Respect and Respect

I came across this tumblr post by Abby and it made me think about how some people talk about respect in the scene:

Sometimes people use “respect” to mean “treating someone like a person” and sometimes they use “respect” to mean “treating someone like an authority”

and sometimes people who are used to being treated like an authority say “if you won’t respect me I won’t respect you” and they mean “if you won’t treat me like an authority I won’t treat you like a person”

and they think they’re being fair but they aren’t, and it’s not okay.

I’m really suspicious that the doms who keep talking about how respect is so important and they deserve to be respected and how terrible it is that submissives these days have no respect aren’t using the word respect the way I do. The people most likely to be disrespected are submissive or assumed to be submissive. Doms, particularly male doms, have very little to complain about in terms of being respected (younger doms, even male ones, do get a certain amount of shit from ageist dicks, but that’s a separate blog post).

Given that male dominants generally are respected in the scene, I have to assume that when they say respect and I say respect we’re actually talking about different things. What would make the whining I’ve seen make some sort of sense is if these guys (let’s be honest, they’re mostly men, although I have seen female doms pull some ridiculous bullshit too) are actually talking about wanting to be treated like an authority by everyone they run into, whether or not they’ve ever done anything to earn it.

Fuck that. Deciding to call yourself a dom in no way makes you an authority. Literally anyone can do that, no matter how inexperienced or ignorant they are. Treating every dom like an authority would require everyone else in the scene to completely ignore basic common sense and their own ability to judge whether someone is worth taking seriously. Not only is that never going to happen, but that sort of “respect” is worthless. Why would I care whether someone with such terrible judgement that they’ll fawn over every so-called dominant they meet fawns over me too? That’s not even about me as a person, it’s about their fantasy of how they should act around doms. I really don’t care to be used as part of someone’s fantasy without them even asking if I wanted a cameo in the J. Random Sub Show.

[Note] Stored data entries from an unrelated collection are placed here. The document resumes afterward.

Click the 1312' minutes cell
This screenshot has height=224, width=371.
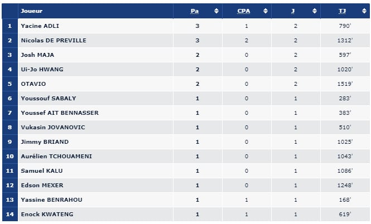(x=345, y=40)
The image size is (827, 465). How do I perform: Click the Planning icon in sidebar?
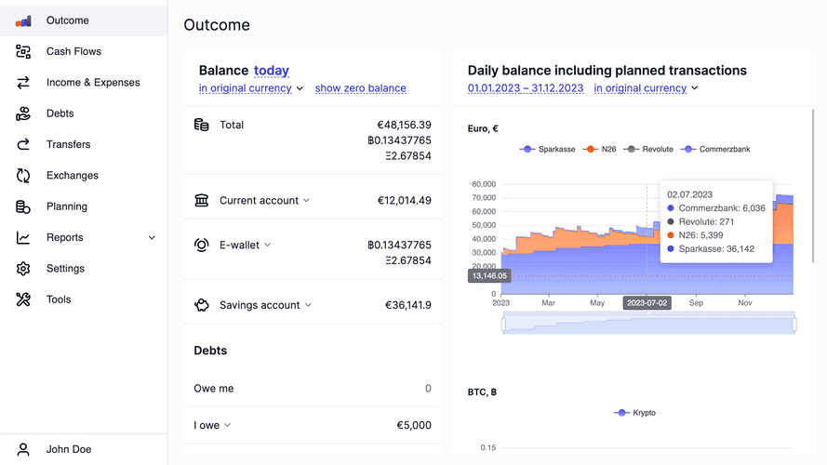coord(23,206)
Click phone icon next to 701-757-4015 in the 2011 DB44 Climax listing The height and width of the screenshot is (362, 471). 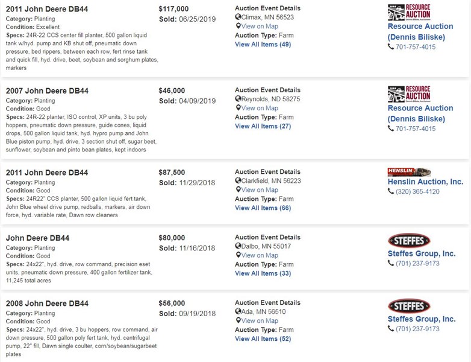click(x=390, y=46)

Real authority is earned. If you’re that invested in being treated like an authority, get really good at something and share your knowledge. Unless that’s too much work for you, in which case keep whining and crying about how everyone you meet is an asshole because they won’t act like their mission in life is to prop up your oh-so-fragile ego. That will totally make people respect you.

The only respect people in the scene are automatically due is being treated like people. It should but sadly does not go without saying that subs are people too and are entitled to the exact same level of respect that doms are until they’ve specifically negotiated other arrangements with a particular person. We are all just people with an unusual hobby until we make other agreements with someone, calling myself dominant doesn’t make me any more or any less than anyone else in the scene, no matter how they identify. I’m fine with that because I’m a fucking grownup. If you’re not, I recommend taking a long hard look at yourself.

4 thoughts on “Respect and Respect

  1. Excellent post and I agree entirely. The only thing I would add is that respect that has been earned as an authority DOES expire after a period of time. Some folks seem to feel that their contributions to the community or a relationship has earned them the right to stop earning it. Don’t fall into that trap. It’s a never-ending process.

    • Yes! I should’ve mentioned that respect is not a trophy you earn once and keep on your shelf forever afterward. Outside of the scene it irritates the shit out of me when people act like I should care what they were good at 10 years ago, and that behaviour is no more worthy of respect inside the scene.

  2. Funny, I just posted about my distrust of “authorities.” The people, and they could be any part of the scene, who have decided for themselves that they know what it is to be a “true” part of the BDSM world.

    As much as I hate to make any reference to that book, there are a million shades of gray as a dominant or submissive. The only one who can decide if something is right for you, is you.

    And yes, respect is earned, not bestowed upon you because you give yourself a tittle. I will be polite and respectful to a certain degree to everyone in the scene. However, just because your call yourself a Domme doesn’t mean I’m going to kiss your feet anymore than I would just, walk up to a stranger and start making out with her.

    We are all just people with an unusual hobby until we make other agreements with someone, calling myself dominant doesn’t make me any more or any less than anyone else in the scene, no matter how they identify. I’m fine with that because I’m a fucking grownup. If you’re not, I recommend taking a long hard look at yourself.

    Nicely said 🙂

    • However, just because your call yourself a Domme doesn’t mean I’m going to kiss your feet anymore than I would just, walk up to a stranger and start making out with her.

      Exactly! I get really creeped out by the idea that I should act like I’m in a d/s relationship with a total stranger just because he’s submissive and I’m dominant.